For defense against torpedo boats the ship also mounted four 37 mm Hotchkiss 5-barrel revolving guns. They fired a shell weighing about 500 g at a muzzle velocity of about 610 m/s to a range of about 3200 m. They had a rate of fire of about 30 rounds per minute. Triomphante also received several towed Harvey torpedoes.

===Armor===
The La Galissonnière-class ships had a complete 150 mm wrought iron waterline belt, approximately 2.4 m high laid over 650 mm of wood. The sides of the battery itself were armored with 120 mm of wrought iron backed by 520 mm of wood and the ends of the battery were closed by bulkheads of the same thickness. The barbette armor was 120 mm thick. The unarmored portions of their sides were protected by thin iron plates.

==Service==
Triomphante was laid down at Rochefort on 5 August 1869 and launched on 28 March 1877. While the exact reason for such prolonged construction time is not known, the budget for the French Navy was cut after the Franco-Prussian War of 1870–71 and the French dockyards had not been reformed with working practices more suitable for the industrial age. The ship was commissioned as the flagship of the Pacific Squadron on 17 October 1880 under the command of Rear Admiral Brossard du Corbigny.

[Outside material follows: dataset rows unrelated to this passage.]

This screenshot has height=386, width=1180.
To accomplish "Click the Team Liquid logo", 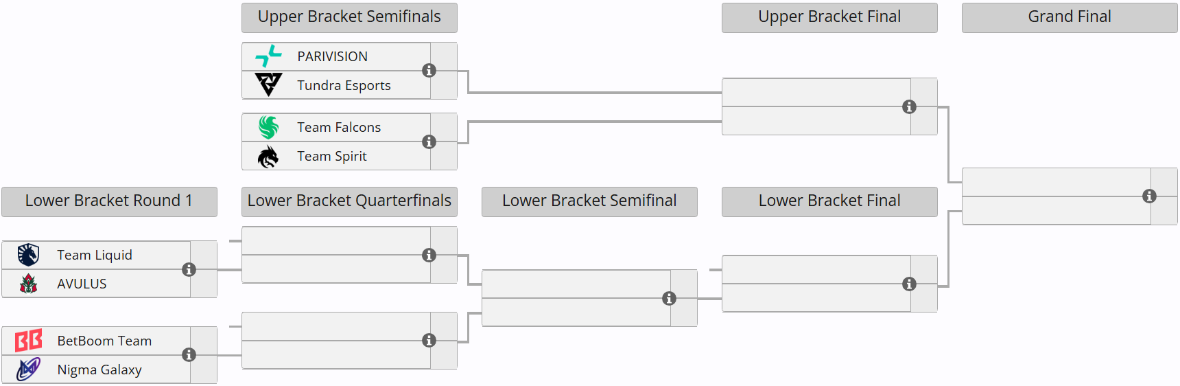I will (x=28, y=255).
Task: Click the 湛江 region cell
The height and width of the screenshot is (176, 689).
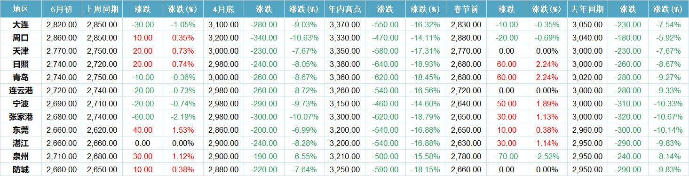Action: [21, 143]
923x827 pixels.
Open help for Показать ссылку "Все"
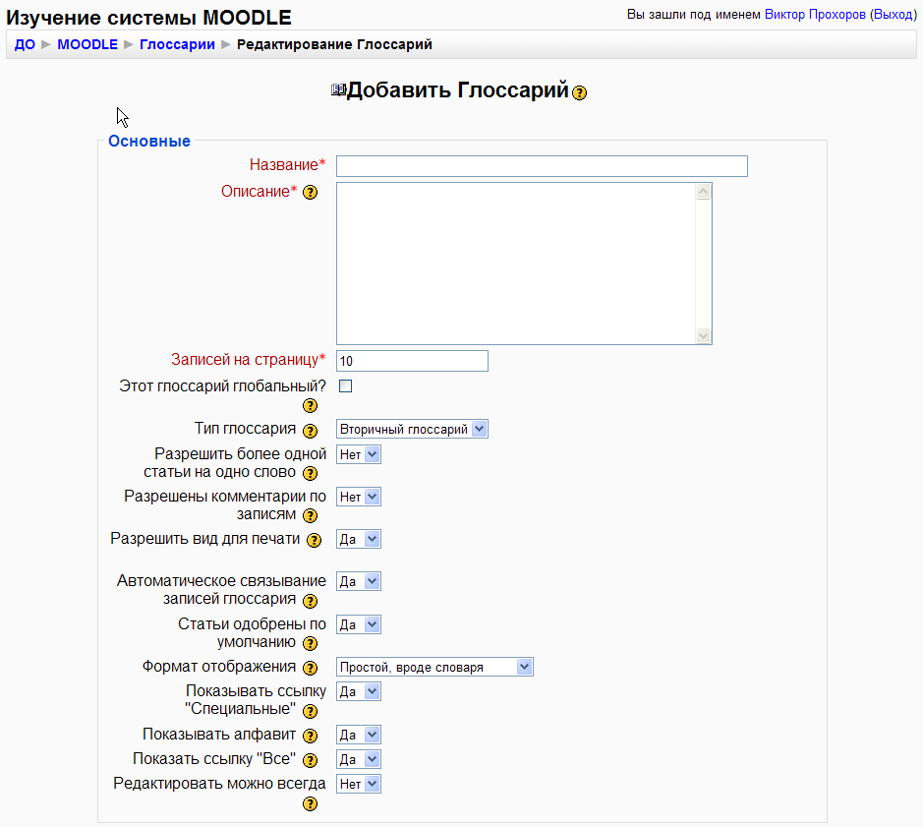coord(311,760)
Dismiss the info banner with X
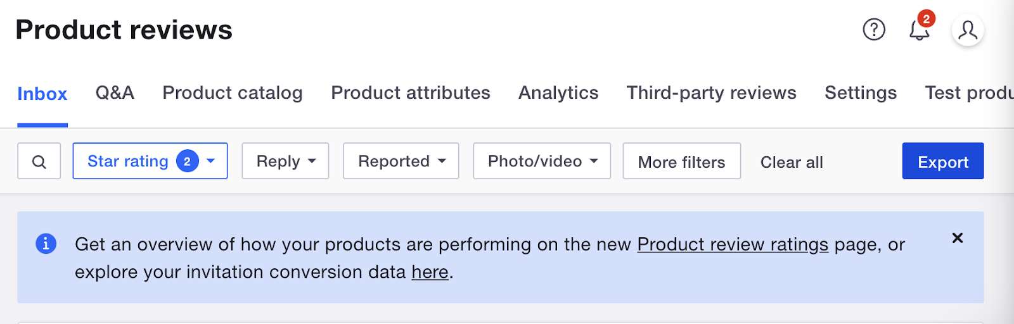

On 15 February 1883 she became flagship of the Levant Squadron (Division Navale du Levant) under Rear Admiral Conte. On 28 May the admiral was ordered to shift his flag as Triomphante was ordered to Saigon.

Triomphante, and her half-sister La Galissonnière, were assigned to the Far East Squadron in 1884, under the command of Vice Admiral Amédée Courbet, and participated in several actions during the Sino-French War of 1884–85. Both ships fought in the Battle of Fuzhou, Triomphante sinking the wooden gunboat Zhenwei, and destroying coastal defenses defending the Min River. They supplied landing parties during the Battle of Tamsui in October 1884, but they were forced to retreat by Chinese troops, albeit at only a few casualties (5 killed and 10 wounded). Triomphante helped to capture the Pescadore Islands in March 1885 during the Pescadores Campaign, losing two killed and five wounded from her landing party. She became the flagship of the Far East Squadron on 1 April 1885 and remained as such until 5 February 1894 when she was reduced to reserve. Triomphante was condemned on 18 July 1896 and sold for scrap in 1903.